* Problem to work on *
Nothing but the lines from the one with "This screenshot has width=731, height=500." through the end of the listing below should appear in your reply, each copied exactly.

* Raw data *
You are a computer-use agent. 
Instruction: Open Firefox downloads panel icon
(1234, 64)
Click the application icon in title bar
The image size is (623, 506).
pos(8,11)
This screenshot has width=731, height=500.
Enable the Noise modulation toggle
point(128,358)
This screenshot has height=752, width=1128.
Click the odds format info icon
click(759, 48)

* Reply to the exercise *
This screenshot has width=731, height=500.
Enable the Noise modulation toggle
point(128,358)
This screenshot has height=752, width=1128.
Click the odds format info icon
click(759, 48)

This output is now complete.